Farris Mitchell Scholarship sets student on path to success
Dezee Virella well remembers receiving the Farris Mitchell Scholarship in 2008.
Then a senior at the High School of Science and Technology, Virella was making plans for college, and heard about the scholarship from one of its founders – Springfield Housing Authority Youth Engagement Coordinator Jimmie Mitchell. Her success at being selected for the $500 gift made all the difference as she began studying that fall at Fayetteville University in North Carolina.
“That scholarship helped me tremendously,” Virella said. “It helped pay for my books at the beginning. It basically helped me get through the beginning and cover a cost that was going to be very expensive for me.”
Now 28, Virella has come a long way. She earned a bachelor degree in marketing and business administration, graduating magna cum laude, and is now poised for a master’s degree in business administration from the same school. She will have that program complete in May.
And she is working as a senior specialist in banking and insurance at the USAA Bank, which provides financial services and insurance for active and retired military personnel, along with their families. Her master’s degree ensures her star will continue to rise there.
Virella said her secret to success boils down to a tremendous work ethic, and a will to always reach for new goals. She met recently with members of the Robinson Gardens Youth Group, which Mitchell runs, and offered advice.
“I would say stay focused, no matter what your obstacles are,” she said. “If you keep your eyes on it, it will happen.”
Virella is the 13th of 27 recipients of the Farris Mitchell Scholarship, launched in 1995 by Jimmie Mitchell and his nine siblings shortly after their father died the prior year. The Farrris and Julia Mitchell raised their children in an SHA family development, Riverview Apartments, where the patriarch was known for his dedication to ensuring that his own children – along with many in the neighborhood – understood the importance of education.
The result was that all the Mitchell children finished high school, and most went on to college. Jimmie Mitchell, the eldest, retired several years ago after a career as an educator, most recently a counselor at Roger L. Putnam Vocational Technical Academy.
The scholarship is now funded and run by the SHA, with Mitchell taking the lead in encouraging eligible Springfield high school seniors – they must live in public housing or have an SHA-administered rental assistance voucher – to apply. Each spring, two students are selected for the scholarship, now worth $1,000 each.
Mitchell said Virella was always a standout person. They met as participants in the Entrepreneurial Institute at Springfield Technical Community College. Mitchell received support in his former business running a summer ice cream truck, and Virella ran ‘Dezee’s Personalized Umbrellas’, starting at the young age of 12. She stopped after a few years to focus on her school work and get ready for college, but the determination to do well stuck.

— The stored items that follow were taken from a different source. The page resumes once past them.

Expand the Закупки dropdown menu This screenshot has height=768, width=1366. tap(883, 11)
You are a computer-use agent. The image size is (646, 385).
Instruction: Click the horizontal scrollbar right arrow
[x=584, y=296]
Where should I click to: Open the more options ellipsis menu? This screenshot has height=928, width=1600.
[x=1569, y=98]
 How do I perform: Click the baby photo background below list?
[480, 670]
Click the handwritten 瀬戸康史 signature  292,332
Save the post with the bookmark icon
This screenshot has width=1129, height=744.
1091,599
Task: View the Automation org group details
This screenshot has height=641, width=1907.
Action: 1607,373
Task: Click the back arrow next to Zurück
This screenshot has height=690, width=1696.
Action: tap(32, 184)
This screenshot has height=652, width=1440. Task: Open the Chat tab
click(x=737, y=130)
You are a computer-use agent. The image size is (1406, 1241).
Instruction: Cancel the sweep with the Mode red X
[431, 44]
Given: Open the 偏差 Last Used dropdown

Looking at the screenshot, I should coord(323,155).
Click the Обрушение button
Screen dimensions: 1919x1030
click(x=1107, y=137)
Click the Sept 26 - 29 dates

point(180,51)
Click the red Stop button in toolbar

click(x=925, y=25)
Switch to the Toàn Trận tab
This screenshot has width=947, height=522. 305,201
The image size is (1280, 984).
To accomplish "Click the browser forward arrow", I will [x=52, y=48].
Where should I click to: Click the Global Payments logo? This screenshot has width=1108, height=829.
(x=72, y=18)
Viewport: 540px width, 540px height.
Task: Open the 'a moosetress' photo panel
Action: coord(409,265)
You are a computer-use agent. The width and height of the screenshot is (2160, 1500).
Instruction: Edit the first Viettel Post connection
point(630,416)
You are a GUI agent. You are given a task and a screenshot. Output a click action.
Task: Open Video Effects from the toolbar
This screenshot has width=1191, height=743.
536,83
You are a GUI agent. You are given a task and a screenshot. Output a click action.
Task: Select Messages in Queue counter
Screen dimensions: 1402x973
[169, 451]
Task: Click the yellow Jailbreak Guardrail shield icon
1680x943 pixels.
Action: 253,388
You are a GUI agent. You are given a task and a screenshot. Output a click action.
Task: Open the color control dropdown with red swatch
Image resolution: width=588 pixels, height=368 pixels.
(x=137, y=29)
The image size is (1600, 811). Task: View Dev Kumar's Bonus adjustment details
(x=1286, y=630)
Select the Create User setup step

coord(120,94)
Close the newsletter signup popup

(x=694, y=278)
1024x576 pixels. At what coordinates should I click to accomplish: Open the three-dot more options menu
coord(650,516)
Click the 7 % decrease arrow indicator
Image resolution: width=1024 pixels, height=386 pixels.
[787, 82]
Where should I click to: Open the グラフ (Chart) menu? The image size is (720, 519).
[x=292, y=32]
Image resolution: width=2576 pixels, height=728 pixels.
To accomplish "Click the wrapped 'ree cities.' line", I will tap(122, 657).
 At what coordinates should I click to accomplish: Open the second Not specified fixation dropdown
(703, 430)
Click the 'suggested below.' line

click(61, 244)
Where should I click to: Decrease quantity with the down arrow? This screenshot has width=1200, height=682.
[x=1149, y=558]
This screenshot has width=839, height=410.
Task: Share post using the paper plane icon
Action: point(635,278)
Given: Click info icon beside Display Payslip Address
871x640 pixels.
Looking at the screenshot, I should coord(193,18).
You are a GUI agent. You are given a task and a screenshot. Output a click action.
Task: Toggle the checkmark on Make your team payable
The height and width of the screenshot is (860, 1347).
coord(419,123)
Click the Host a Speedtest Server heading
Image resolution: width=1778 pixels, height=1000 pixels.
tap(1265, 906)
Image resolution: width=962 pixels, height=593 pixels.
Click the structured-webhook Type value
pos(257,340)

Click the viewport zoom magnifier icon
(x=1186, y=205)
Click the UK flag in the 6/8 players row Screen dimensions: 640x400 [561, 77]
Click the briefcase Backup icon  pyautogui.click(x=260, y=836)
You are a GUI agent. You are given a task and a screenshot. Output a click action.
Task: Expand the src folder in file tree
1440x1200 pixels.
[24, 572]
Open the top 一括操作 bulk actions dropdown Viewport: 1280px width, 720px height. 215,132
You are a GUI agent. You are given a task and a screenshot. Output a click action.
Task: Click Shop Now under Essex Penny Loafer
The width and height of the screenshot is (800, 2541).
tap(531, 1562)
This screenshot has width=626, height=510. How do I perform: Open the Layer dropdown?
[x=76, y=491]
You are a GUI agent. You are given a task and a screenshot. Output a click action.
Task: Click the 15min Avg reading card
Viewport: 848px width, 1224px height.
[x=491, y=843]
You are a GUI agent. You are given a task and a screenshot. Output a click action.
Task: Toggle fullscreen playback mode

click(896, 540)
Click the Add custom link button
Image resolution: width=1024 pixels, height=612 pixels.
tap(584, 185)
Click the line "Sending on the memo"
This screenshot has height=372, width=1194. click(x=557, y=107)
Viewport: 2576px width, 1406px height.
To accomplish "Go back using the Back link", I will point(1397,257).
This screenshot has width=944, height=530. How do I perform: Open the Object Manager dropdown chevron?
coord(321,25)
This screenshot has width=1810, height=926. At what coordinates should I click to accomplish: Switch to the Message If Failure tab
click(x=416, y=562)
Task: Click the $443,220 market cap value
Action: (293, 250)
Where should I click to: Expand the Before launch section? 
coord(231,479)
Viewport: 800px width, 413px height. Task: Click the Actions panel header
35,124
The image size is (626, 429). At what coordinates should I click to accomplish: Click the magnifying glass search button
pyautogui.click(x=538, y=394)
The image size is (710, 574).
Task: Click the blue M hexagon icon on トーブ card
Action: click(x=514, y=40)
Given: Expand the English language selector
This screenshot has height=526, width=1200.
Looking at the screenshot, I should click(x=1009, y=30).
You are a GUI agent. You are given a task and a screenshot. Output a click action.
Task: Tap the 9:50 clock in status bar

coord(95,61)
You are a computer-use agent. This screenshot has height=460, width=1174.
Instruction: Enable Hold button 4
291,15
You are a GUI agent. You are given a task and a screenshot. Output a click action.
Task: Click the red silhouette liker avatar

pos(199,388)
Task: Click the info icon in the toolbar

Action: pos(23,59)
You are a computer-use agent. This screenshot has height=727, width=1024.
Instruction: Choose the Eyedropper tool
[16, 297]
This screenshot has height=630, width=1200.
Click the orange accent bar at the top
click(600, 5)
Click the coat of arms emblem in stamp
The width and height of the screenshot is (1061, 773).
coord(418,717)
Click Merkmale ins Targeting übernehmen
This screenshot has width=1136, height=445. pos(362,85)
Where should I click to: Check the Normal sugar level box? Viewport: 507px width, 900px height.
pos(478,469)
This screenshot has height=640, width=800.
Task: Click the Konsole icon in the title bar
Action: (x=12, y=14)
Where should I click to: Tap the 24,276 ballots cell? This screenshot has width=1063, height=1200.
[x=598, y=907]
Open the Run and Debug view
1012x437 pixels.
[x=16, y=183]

And it was Mitchell who told her about the scholarship, urging her to apply when she was a senior.
Said Mitchell: “Dezee was an amazing person from the first time I met her. I knew she’d do well, and I’m so excited now to see one of our scholarship recipients doing good things in her life. This is really good for our kids now to see. She’s a great example.
“You don’t know how it makes me feel to see her succeeding, with the little bit we gave her,” he added.
Virella, who grew up in a rental assistance subsidy apartment, said she also got a strong push to do well from her mother, Kim Rivera. As the youngest of three children, Virella watched her mother push each child to do their best, and to reach for more and better.
Rivera said, “As parents, we can only hope that our children listen to us. Dezee actually did that. She made it. That all happened because she realized that education is the key.”
Virella now lives in Colorado Springs.